La première – le rapport tolérant envers ceux dont la pratique religieuse s’est affaiblie. Plutôt que d’opter pour une réaction d’exclusion, les rabbins préfèreront l’inclusion. Une personne qui transgresse le shabbat pourrait être exclue du quorum des dix à la synagogue, se voir refuser la montée à la Torah, être écartée de la table et du repas de peur qu’il ne rentre en contact avec du vin. Dans tous ces cas, l’approche est indulgente, car justement la priorité est de conserver le lien social. Rabbi Yossef Messas (1892-1974) justifiera une telle approche en insistant sur le principe halakhique « grande est la paix » (Otzar Hamikhtavim, tome 2 § 1302).

Le deuxième exemple appartient au monde de la conversion.

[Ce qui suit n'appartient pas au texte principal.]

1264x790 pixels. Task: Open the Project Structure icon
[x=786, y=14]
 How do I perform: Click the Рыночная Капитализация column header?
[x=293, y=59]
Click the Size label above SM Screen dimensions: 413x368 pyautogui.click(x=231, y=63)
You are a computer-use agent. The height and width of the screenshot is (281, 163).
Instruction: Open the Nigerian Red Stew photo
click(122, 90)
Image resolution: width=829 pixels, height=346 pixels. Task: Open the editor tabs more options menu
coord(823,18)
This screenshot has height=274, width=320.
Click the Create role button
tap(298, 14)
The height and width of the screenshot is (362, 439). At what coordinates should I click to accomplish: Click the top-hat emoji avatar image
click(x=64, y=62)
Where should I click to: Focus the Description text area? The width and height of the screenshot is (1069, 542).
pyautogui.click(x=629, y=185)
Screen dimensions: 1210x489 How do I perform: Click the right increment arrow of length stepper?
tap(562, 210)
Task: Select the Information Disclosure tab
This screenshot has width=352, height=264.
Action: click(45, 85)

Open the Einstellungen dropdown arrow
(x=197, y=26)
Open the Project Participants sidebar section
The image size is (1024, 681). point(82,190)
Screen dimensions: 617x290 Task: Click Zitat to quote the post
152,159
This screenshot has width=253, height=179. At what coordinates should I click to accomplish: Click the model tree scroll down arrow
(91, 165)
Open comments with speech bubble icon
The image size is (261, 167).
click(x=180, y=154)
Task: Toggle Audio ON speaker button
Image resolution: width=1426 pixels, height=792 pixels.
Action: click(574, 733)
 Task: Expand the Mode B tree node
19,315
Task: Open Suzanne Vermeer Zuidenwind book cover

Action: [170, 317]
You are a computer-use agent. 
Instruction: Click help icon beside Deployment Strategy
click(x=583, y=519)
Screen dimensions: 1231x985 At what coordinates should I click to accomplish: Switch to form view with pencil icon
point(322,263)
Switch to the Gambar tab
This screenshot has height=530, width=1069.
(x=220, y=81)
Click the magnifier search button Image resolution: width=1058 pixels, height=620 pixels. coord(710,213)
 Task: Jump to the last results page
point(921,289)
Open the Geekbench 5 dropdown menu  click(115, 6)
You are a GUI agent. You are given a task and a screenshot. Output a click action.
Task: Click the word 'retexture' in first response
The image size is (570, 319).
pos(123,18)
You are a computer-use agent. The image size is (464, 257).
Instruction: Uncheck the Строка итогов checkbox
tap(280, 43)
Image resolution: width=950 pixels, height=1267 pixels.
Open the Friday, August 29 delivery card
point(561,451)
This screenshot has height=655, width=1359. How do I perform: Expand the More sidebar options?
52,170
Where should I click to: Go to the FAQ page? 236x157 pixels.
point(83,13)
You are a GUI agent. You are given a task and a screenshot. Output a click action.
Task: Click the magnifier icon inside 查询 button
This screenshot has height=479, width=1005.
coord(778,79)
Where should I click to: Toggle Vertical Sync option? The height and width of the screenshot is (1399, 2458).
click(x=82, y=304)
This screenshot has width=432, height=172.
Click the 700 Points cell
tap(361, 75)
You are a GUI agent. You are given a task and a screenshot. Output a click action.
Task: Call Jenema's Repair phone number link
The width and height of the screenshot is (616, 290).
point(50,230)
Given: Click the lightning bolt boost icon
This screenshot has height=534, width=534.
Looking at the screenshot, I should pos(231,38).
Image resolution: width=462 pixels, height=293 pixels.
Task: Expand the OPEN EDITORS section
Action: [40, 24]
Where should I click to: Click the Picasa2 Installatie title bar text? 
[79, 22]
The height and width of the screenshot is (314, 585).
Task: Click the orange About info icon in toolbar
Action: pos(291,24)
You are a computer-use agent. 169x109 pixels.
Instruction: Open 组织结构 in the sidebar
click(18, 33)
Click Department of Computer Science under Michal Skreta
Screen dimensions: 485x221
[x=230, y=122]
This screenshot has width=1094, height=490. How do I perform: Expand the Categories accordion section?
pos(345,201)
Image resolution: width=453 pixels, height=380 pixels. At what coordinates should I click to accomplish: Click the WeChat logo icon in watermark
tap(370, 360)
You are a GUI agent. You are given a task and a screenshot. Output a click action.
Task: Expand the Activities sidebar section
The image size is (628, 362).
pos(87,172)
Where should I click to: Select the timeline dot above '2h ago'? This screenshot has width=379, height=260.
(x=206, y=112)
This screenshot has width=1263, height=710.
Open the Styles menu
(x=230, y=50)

Un couple mixte souhaitant conserver le lien avec la communauté ne sera pas mis au ban, mais au contraire intégré afin d’assurer une conversion à l’intéressé et une identité juive à leurs enfants. Cette famille a certes contracté un mariage mixte, mais reste malgré tout intéressée par la transmission des valeurs du Judaïsme et le rabbin-accompagnateur se doit de proposer une solution.

Notre dernier exemple sera celui des rabbins de la communauté de Séfrou (Maroc) qui, au vu des dépenses excessives pour les fêtes familiales et les mariages, ont édicté un décret en 1948 (takkana) limitant les dépenses permises afin de ne faire honte à personne et surtout de résoudre les problèmes de célibat tardif pour des personnes défavorisées 3. Dans ce dernier cas, la préoccupation socioéconomique et ses implications font donc partie intégrante de la réflexion rabbinique, quand bien même elle ne se situe pas dans l’espace du rite et de la synagogue.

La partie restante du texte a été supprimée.